** Opening The data block **

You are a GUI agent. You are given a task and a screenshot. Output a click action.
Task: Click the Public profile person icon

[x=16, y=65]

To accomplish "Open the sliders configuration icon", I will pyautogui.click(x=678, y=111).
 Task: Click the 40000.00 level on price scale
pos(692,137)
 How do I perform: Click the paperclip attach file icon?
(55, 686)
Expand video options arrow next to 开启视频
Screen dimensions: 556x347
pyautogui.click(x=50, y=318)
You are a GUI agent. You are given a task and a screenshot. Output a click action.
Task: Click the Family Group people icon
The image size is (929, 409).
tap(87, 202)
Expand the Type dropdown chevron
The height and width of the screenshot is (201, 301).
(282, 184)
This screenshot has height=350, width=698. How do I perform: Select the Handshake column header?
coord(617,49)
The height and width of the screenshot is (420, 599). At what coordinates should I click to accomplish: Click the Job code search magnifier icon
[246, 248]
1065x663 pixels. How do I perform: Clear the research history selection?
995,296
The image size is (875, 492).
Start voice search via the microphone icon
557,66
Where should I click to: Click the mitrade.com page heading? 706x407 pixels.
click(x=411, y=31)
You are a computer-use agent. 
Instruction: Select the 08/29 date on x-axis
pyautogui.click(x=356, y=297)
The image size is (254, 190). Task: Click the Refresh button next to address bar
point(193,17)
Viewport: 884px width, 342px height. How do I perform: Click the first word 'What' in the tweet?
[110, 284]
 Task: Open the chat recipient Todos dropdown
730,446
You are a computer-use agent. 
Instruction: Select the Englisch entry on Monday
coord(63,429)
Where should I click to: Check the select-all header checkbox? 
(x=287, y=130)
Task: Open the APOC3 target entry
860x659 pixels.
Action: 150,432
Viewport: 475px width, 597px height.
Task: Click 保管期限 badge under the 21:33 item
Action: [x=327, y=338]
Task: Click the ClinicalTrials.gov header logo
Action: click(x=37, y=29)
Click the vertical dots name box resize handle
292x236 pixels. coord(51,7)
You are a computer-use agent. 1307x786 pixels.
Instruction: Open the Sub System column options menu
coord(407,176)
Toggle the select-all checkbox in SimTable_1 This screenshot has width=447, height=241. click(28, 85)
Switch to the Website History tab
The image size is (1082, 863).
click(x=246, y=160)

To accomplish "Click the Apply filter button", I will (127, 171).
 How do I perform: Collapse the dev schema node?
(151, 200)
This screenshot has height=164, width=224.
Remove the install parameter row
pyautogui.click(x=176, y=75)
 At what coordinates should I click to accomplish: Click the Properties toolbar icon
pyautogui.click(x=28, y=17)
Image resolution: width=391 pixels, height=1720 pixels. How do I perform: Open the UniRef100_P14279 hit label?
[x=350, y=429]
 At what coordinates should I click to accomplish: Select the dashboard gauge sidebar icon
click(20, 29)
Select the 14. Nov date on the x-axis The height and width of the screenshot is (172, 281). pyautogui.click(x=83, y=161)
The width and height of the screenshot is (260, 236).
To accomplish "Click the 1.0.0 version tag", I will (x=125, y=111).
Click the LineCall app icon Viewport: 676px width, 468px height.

** Closing The data block **

Task directions: Among the lines above, the ones holding the word "will" must be counted; only that count is to be given.

Output of the task: 3